═══ Records to use

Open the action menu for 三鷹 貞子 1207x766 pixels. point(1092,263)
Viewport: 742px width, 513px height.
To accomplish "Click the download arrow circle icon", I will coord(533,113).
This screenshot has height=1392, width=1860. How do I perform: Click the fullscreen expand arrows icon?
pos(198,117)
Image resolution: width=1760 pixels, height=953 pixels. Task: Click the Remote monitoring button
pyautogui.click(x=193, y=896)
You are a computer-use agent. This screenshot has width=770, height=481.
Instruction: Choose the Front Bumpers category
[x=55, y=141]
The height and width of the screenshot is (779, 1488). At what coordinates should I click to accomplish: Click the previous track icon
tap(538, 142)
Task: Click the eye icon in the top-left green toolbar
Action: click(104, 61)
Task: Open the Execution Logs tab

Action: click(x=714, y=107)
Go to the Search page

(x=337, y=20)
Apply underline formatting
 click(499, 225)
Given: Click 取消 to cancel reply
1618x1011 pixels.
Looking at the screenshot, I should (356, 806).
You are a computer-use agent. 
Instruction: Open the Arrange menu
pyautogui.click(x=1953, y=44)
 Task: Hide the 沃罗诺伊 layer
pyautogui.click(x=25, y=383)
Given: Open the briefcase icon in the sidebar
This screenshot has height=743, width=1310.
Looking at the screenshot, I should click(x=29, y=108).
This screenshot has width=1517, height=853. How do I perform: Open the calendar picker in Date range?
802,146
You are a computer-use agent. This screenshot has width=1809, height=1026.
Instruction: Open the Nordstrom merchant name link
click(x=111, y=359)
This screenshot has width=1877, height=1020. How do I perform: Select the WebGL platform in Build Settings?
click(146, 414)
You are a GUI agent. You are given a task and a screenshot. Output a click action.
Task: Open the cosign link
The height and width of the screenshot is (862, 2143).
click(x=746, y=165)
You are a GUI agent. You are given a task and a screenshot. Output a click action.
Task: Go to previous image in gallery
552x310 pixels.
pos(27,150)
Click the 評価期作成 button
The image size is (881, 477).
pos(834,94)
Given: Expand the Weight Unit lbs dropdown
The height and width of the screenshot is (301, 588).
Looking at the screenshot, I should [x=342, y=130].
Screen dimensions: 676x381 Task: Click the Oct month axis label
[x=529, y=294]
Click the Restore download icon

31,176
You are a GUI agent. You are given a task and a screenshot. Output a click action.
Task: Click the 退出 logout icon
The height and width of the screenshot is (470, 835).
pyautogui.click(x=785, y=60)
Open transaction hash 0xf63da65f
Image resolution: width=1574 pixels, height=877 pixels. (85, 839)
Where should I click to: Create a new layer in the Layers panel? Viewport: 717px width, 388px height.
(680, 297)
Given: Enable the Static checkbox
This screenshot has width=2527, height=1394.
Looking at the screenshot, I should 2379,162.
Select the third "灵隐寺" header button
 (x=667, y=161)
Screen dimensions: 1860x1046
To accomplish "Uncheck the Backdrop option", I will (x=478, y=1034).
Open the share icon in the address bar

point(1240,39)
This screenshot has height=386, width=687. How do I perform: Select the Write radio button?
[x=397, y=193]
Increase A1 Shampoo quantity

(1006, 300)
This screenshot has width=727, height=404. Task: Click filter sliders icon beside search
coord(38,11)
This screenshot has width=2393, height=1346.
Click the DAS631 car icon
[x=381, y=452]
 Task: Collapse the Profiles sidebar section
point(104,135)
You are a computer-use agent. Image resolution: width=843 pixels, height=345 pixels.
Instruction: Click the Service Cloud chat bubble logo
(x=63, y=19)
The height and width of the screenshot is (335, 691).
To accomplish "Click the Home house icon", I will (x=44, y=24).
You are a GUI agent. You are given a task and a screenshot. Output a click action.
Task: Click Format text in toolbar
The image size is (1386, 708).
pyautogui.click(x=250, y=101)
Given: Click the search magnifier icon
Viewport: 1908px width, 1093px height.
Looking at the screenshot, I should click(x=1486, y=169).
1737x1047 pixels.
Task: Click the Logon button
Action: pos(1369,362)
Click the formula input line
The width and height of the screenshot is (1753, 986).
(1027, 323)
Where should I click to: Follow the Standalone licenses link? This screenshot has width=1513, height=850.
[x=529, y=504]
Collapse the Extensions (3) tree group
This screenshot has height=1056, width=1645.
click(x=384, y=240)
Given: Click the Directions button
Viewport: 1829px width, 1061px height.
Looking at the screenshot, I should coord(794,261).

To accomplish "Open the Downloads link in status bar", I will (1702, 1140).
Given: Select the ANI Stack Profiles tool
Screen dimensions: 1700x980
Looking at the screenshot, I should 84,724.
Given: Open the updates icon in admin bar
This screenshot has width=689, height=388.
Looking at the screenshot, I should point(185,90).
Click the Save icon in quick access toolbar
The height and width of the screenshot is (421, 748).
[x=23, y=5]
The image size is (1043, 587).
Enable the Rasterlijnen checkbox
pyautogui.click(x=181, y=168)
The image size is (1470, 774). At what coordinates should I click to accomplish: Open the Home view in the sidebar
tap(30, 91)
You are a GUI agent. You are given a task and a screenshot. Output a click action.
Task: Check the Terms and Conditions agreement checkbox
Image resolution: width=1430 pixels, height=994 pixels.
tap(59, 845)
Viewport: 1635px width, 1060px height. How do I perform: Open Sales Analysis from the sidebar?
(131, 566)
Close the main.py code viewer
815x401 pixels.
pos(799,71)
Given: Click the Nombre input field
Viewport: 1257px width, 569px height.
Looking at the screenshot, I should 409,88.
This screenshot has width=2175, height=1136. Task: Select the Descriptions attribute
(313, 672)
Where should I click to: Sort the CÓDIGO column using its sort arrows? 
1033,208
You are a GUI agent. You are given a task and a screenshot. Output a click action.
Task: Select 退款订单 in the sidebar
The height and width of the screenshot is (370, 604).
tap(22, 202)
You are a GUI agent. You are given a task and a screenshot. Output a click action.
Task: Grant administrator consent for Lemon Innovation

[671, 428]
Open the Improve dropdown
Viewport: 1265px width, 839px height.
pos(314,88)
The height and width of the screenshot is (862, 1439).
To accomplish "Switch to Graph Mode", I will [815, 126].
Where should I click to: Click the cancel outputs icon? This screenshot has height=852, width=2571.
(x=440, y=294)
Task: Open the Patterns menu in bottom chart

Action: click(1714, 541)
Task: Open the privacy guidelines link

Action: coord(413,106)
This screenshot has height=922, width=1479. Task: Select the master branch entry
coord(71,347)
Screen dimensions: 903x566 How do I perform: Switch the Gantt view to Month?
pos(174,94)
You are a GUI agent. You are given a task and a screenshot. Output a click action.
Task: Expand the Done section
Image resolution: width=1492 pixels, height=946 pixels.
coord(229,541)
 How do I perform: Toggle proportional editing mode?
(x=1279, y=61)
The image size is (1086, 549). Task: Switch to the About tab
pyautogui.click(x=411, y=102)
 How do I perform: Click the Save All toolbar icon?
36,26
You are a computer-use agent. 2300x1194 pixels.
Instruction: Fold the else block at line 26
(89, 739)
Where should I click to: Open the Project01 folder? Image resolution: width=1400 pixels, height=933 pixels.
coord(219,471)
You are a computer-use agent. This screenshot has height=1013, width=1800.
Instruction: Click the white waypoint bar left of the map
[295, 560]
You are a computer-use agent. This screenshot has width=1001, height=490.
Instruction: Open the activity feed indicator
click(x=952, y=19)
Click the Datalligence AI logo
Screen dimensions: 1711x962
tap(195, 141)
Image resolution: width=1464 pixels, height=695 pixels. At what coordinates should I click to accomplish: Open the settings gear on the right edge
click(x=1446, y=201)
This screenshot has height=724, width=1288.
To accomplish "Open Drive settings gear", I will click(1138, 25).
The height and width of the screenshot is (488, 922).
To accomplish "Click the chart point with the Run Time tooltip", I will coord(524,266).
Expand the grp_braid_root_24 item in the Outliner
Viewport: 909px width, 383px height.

══════

■ Exercise objective ■
Retrieve all lines from the data that contain the string "will".

■ Solution to this exercise ■
To accomplish "Click the download arrow circle icon", I will coord(533,113).
To accomplish "Uncheck the Backdrop option", I will (x=478, y=1034).
To accomplish "Click the Home house icon", I will (x=44, y=24).
To accomplish "Open the Downloads link in status bar", I will (1702, 1140).
To accomplish "Switch to Graph Mode", I will [815, 126].
To accomplish "Open Drive settings gear", I will click(1138, 25).
To accomplish "Click the chart point with the Run Time tooltip", I will coord(524,266).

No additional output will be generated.